Miti, it seems, even went so far as to adopt “cleared advisers”, a similar process to the US. These advisers have the details of the negotiations, but have to sign a non-disclosure agreement.

“We invited a lot of people — FMM (Federation of Malaysian Manufacturers), MTEM, Datuk Abdul Farid Alias (Maybank CEO), (corporate personality) Tan Sri Munir Majid … everybody. We tried to be as fair as possible. We had meetings with Khazanah, Petronas and others,” Sta Maria says.

“I’ve never briefed the cabinet so many times … so actually, no minister should say he does not know. Also, before we leave for the meetings, we get the mandate, we brief ministers, so there was no negotiation in secret. The process was very transparent, it was very inclusive. If nothing, we’ve learnt to be open about the whole process.”

It’s  ironic that Sta Maria and her team have come under so much flak, when  they are ecstatic about the recent developments.

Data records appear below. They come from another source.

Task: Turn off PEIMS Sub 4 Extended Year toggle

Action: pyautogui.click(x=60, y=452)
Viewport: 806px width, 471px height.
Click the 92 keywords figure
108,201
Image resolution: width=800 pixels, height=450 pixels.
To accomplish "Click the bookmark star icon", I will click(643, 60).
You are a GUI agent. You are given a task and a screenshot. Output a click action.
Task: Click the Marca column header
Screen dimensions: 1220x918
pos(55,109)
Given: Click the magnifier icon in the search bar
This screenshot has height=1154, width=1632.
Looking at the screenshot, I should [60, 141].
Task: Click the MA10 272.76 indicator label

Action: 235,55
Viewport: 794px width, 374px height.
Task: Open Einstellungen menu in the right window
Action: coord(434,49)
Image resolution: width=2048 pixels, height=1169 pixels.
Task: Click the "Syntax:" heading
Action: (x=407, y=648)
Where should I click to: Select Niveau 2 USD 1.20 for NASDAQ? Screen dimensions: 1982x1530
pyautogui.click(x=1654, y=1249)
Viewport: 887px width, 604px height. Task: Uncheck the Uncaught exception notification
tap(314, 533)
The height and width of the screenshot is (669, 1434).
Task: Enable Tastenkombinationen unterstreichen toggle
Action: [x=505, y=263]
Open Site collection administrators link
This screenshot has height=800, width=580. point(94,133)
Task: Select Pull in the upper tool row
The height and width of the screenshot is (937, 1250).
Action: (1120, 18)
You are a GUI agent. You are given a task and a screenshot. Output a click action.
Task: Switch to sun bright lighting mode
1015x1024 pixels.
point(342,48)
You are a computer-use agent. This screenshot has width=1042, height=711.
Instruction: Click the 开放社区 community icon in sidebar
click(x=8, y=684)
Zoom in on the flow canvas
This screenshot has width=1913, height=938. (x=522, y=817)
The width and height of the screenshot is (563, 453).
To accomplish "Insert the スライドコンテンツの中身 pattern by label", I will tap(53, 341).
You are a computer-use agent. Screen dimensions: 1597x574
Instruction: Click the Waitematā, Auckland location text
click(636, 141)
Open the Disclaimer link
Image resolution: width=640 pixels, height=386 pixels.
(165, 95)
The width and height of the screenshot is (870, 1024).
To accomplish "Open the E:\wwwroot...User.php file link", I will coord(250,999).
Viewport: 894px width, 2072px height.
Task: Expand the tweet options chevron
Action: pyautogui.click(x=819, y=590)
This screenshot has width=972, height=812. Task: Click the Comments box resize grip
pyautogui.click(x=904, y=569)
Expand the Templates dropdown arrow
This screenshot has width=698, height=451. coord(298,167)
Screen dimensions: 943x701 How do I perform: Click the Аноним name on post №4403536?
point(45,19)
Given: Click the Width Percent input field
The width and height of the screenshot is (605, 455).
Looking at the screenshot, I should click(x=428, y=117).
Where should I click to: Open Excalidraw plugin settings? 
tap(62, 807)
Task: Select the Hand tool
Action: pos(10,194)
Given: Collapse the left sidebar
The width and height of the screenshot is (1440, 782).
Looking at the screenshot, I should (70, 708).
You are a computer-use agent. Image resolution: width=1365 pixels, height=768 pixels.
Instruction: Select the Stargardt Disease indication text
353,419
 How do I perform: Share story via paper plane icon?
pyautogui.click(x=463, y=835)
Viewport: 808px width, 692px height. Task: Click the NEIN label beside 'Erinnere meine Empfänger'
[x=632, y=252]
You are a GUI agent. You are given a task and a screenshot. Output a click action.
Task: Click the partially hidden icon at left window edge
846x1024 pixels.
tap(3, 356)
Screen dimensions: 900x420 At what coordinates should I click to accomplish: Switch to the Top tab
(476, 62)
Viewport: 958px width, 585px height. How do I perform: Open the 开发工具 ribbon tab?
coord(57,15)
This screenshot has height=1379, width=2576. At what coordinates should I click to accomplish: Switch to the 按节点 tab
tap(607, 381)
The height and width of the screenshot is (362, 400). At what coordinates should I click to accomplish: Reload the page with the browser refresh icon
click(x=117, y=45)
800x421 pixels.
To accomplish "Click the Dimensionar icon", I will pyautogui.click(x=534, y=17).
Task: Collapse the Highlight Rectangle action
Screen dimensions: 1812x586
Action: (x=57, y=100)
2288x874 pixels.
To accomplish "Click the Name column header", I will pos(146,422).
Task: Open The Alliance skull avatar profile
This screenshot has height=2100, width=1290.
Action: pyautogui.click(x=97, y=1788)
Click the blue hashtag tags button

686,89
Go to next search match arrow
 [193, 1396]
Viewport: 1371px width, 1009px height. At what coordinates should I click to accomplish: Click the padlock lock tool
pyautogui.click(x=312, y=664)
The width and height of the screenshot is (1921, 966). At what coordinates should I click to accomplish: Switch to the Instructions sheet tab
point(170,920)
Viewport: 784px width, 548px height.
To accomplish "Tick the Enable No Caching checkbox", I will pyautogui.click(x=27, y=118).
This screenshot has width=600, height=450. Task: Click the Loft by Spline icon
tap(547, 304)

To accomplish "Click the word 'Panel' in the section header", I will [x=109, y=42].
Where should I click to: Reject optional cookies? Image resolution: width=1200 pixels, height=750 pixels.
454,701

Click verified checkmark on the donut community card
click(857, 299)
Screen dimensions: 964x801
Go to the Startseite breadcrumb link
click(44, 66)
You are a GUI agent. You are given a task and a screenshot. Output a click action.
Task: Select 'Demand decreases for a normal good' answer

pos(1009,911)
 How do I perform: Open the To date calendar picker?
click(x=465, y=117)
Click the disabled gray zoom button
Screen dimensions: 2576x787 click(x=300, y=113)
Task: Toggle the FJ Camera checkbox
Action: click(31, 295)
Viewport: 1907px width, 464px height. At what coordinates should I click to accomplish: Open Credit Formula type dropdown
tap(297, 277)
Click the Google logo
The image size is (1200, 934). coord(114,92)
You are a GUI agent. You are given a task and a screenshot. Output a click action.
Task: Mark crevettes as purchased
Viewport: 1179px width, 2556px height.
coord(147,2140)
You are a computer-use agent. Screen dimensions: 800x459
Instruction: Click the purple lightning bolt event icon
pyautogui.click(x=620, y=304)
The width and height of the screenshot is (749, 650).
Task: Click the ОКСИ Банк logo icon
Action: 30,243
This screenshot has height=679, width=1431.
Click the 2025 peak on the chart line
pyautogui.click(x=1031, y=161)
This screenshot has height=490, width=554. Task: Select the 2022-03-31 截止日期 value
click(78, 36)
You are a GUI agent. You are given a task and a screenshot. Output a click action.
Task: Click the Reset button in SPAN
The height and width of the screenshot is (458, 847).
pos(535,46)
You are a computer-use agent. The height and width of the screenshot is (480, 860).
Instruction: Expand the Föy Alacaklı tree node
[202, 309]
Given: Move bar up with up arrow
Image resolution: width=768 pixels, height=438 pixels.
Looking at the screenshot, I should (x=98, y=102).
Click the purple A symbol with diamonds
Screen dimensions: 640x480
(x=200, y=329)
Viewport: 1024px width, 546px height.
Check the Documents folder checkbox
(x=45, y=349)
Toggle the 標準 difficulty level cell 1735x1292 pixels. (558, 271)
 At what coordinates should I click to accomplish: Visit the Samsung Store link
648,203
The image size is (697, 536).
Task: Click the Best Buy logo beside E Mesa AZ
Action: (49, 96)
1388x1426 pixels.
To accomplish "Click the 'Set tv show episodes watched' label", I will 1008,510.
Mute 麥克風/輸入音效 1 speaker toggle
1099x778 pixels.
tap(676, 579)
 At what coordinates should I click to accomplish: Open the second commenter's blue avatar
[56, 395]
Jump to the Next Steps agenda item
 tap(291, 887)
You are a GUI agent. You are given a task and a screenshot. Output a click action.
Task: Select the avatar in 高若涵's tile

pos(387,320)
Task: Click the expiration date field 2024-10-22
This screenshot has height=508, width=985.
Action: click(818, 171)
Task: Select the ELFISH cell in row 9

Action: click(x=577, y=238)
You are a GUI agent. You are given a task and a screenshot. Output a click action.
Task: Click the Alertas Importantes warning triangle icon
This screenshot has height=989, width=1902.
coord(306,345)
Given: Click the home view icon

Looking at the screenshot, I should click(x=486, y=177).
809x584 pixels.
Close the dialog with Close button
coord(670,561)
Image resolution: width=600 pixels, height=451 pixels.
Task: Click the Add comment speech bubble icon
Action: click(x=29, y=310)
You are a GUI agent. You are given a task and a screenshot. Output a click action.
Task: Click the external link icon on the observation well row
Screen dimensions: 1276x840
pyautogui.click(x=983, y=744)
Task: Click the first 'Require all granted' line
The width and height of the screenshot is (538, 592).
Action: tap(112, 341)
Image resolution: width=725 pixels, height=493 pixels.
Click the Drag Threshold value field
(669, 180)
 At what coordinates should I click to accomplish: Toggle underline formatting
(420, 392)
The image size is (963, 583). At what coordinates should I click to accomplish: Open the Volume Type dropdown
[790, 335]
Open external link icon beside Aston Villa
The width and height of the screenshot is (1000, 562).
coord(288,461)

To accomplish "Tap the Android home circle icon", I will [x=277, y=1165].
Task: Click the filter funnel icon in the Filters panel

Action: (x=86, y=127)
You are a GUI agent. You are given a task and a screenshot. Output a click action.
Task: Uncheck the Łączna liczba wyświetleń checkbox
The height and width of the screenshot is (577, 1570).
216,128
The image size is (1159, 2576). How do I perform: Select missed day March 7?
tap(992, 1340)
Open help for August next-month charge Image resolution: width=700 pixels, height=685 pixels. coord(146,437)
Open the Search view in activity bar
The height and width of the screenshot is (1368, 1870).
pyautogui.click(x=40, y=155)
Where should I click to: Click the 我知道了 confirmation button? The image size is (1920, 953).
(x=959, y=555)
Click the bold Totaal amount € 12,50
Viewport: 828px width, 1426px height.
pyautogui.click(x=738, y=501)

Policies that favour bumiputeras have been preserved, with bumiputera contractors still enjoying 30% of jobs being carved out for them, and the margin of price preference for bumiputera suppliers and manufacturers being maintained. State-owned enterprises such as Khazanah Nasional Bhd, Petroliam Nasional Bhd (Petronas) and various pension funds have been exempted from TPP regulations.

“We negotiated it, we’ve carved out for bumiputeras (contractors), we’ve carved out some for SOEs (state-owned enterprises), all our pension funds, Khazanah, Petronas, have all been taken out, so if you are looking at it, this agreement is to a large extent status quo for Malaysia,” Sta Maria says.

Ong, meanwhile, says that an honest discussion on the TPP cannot just focus on the limited number of disputed areas but should include larger questions and objectives surrounding the agreement, but the larger questions need to be discussed by policymakers in the country as part and parcel of the discussions.